COSEWIC Assessment and Update Status Reportof Marmota vancouverensis in Canada

Posted November 15, 2006 | Categories : 117,Rare Species,Reports,Research |

COSEWIC Executive Summary
Vancouver Island Marmot
Marmota vancouverensis
The Vancouver Island marmot (Marmota vancouverensis) is a colonial ground squirrel related to the hoary marmot M. caligata and Olympic marmot M. Olympus. It is notable for its chocolate brown fur, unique vocalizations, atypical skull characteristics, and highly social nature.
The Vancouver Island marmot is endemic to Vancouver Island, British Columbia, Canada.
The natural habitat of Vancouver Island marmots consists of sub-alpine meadows, usually at 900-1500 metres above sea level. Such meadows are believed to have been created and maintained by avalanches, snow-creep or fire, or a combination of processes. Patches of natural habitat on Vancouver Island tend to be both smaller and located father apart than those occupied by marmots in the B.C. mainland or the Olympic peninsula. Vancouver Island marmots also use man-made habitats. Numerous colonization events occurred in habitats created by clearcut logging of high elevation forests, mining, and ski-run developments.
M. vancouverensis is fossorial, herbivorous and hibernates, generally from early October through late April. Females may breed at age two, but most do not breed until age 3 or 4, producing litters of 3-4 pups every two years on average. Both sexes disperse, typically at age two. The maximum observed age is 10 years in the wild, 14 years in captivity.

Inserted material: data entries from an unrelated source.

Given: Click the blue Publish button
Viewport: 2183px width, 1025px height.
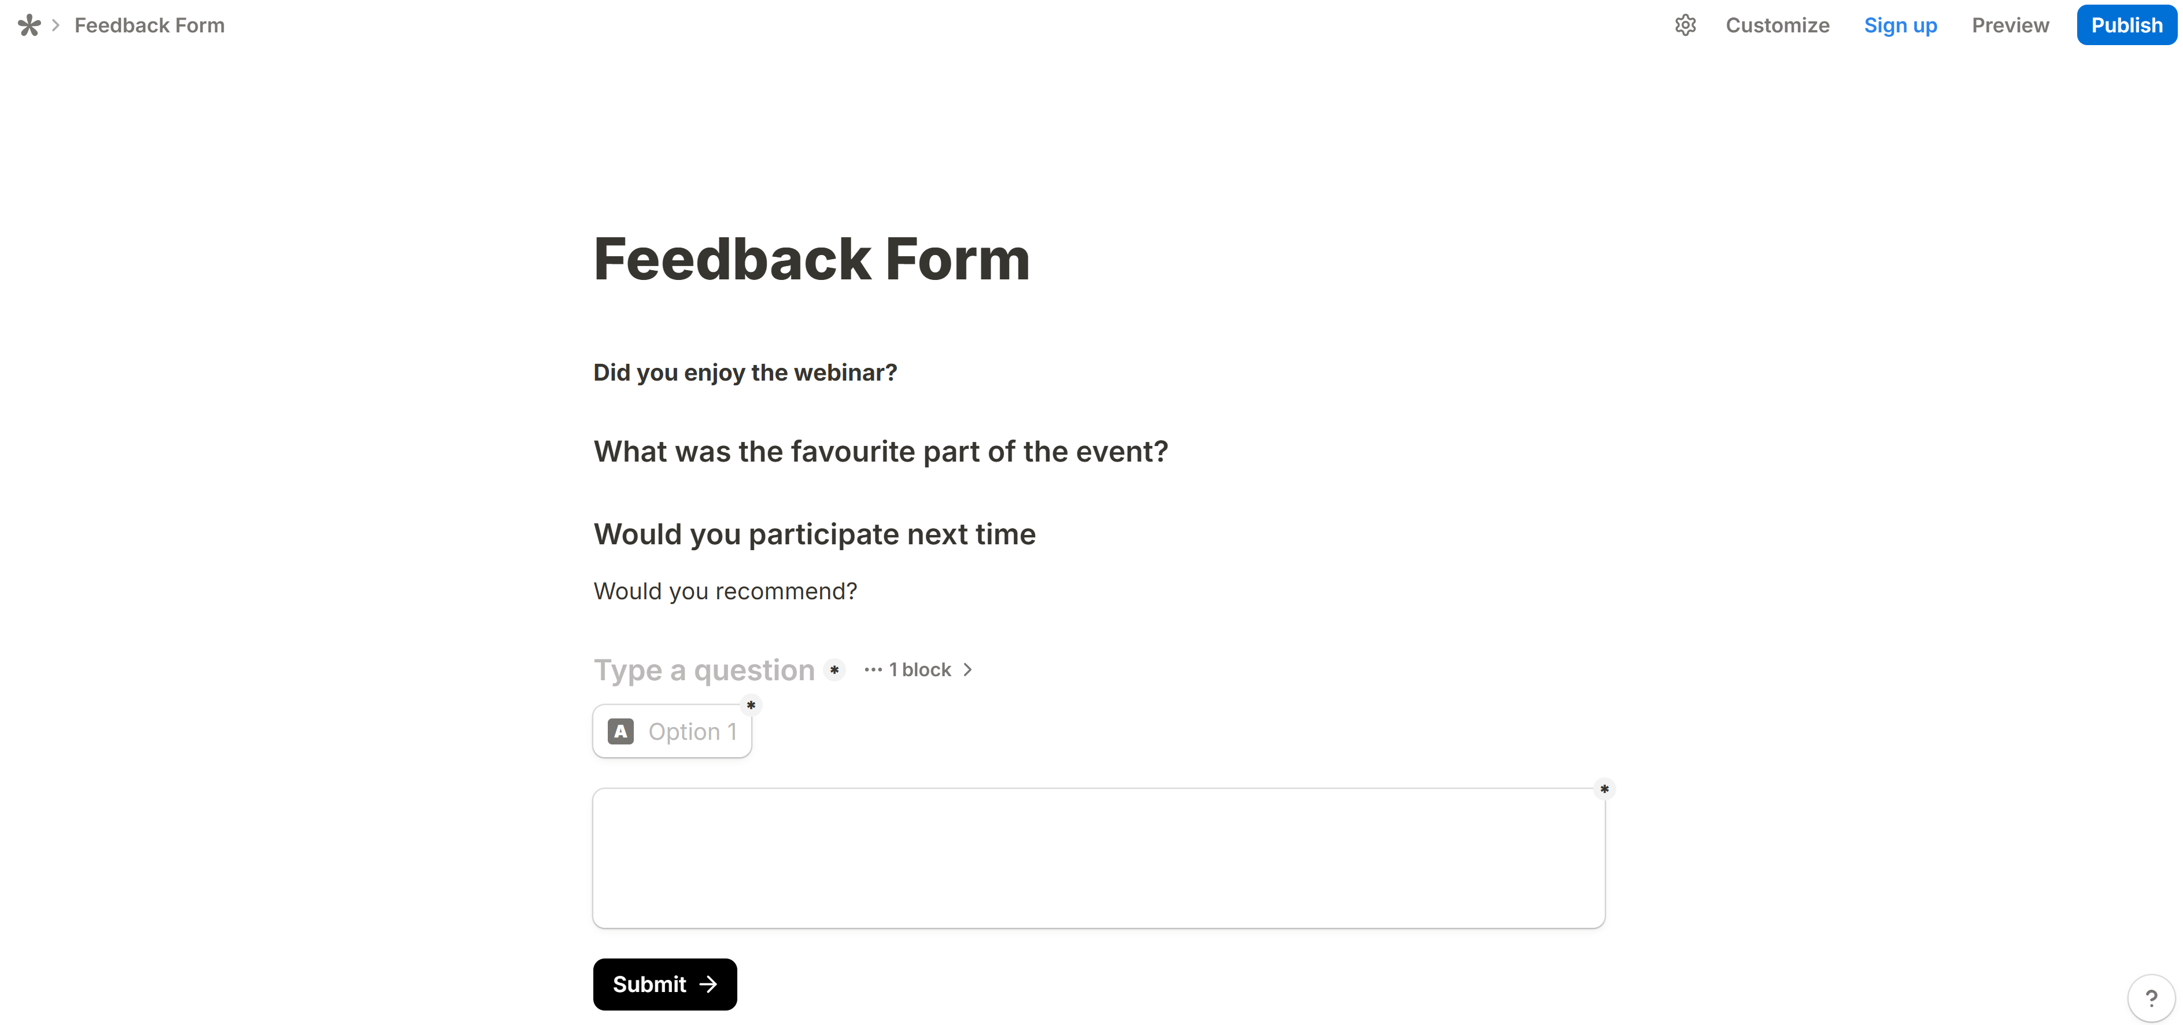Looking at the screenshot, I should pyautogui.click(x=2125, y=25).

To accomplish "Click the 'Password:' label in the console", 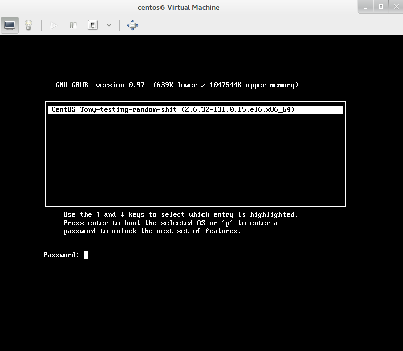I will point(61,255).
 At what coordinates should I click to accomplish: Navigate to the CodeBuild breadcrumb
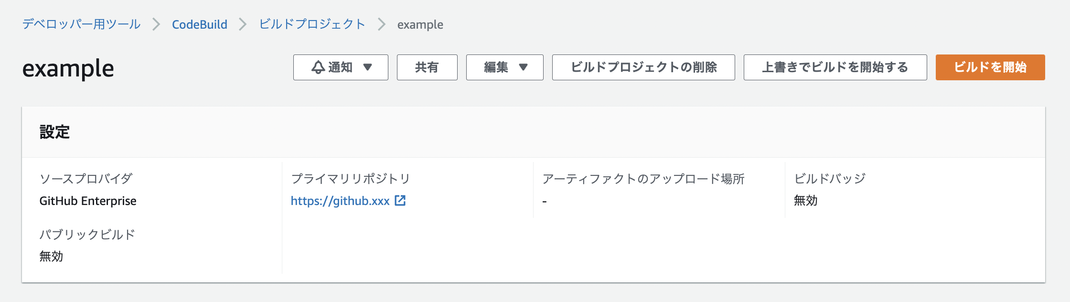(x=200, y=24)
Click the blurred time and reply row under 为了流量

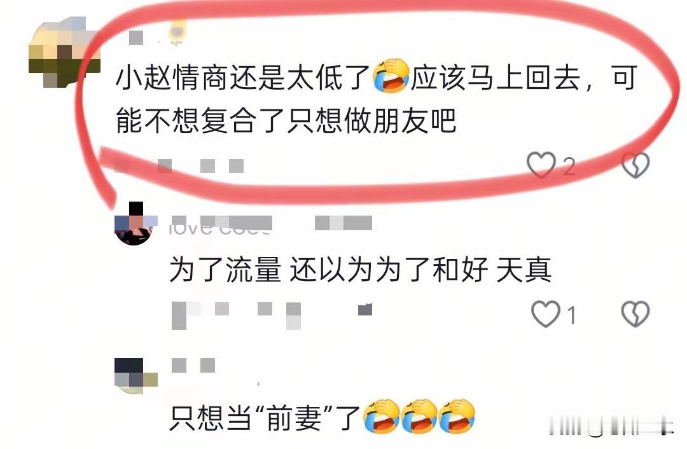272,315
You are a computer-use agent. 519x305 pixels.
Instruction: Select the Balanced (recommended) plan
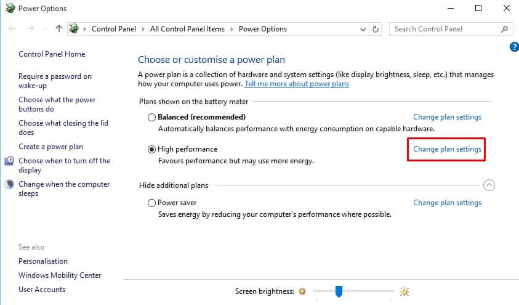tap(151, 117)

iv Population sizes and trends
Vancouver Island marmots apparently suffered a severe range contraction over the last several decades, although records are insufficient to elucidate when or why this occurred. Annual population surveys since 1979 indicate that marmot numbers at least doubled during the 1980s, with most of this increase occurring in new habitats created by logging of old-growth forests. A minimum of 235 marmots were counted in 1984, but it is likely that the population numbered 300-350 at this time, with most of it in man- made habitats. The population declined precipitously during the 1990s, with only ~70 individuals remaining in the wild by 1997. In 2007 there were about 50 wild-born marmots in the wild, plus a few dozen released marmots (not included in this assessment) and over 100 captive marmots, which are also not included in this assessment.
Limiting factors and threats
The natural habitat of Vancouver Island marmots is limited. Sub-alpine meadows are small (1-10 ha) and occur infrequently in the otherwise forested landscape. Recent pollen analysis suggests that marmot habitats were much more extensive several thousand years ago. Palaeontological and archaeological records of marmots are found well outside of their historical extent of occurrence.
Habitat created by logging is only temporary as forest regeneration makes conditions unsuitable for marmots. All 10 colonies found in clearcuts during the 1980s and 1990s became extinct by 2000. The median colony longevity in clearcuts was 10 years (range = 5-19 years), which is about 2-3 marmot generations.
The major current threat to Vancouver Island marmots is predation. At least 80% of marmot mortality since 1992 was attributable to predation, largely by wolves (Canis lupis), cougars (Puma concolor) and golden eagles (Aquila chrysaetos). Annual survival rates have declined since the 1980s, losses at individual colonies were often dramatic within single years, and colony-specific survival rates were spatially correlated.
Given the small size of the current wild population, other threats include loss of genetic variation, stochastic demographic or weather effects, and inability to find a mate.
Special significance of the species
Marmota vancouverensis is one of only five endemic species of mammal in Canada.

v. Existing protection or other status designations
M. vancouverensis was assessed as endangered by COSEWIC in April 1978, April 1997 and May 2000. It is listed as Endangered in Schedule 1 of Canada’s Species at Risk Act (SARA). The species was listed as endangered under the B.C. Wildlife Act of 1980 and under the U.S. Endangered Species Act. It is listed as endangered by IUCN. Two marmot habitat areas are protected under the B.C. Ecological Reserves Act (Haley Lake Ecological Reserve; 127 ha) or the B.C. Wildlife Act (Green Mountain Wildlife Critical Habitat Area, 260 ha).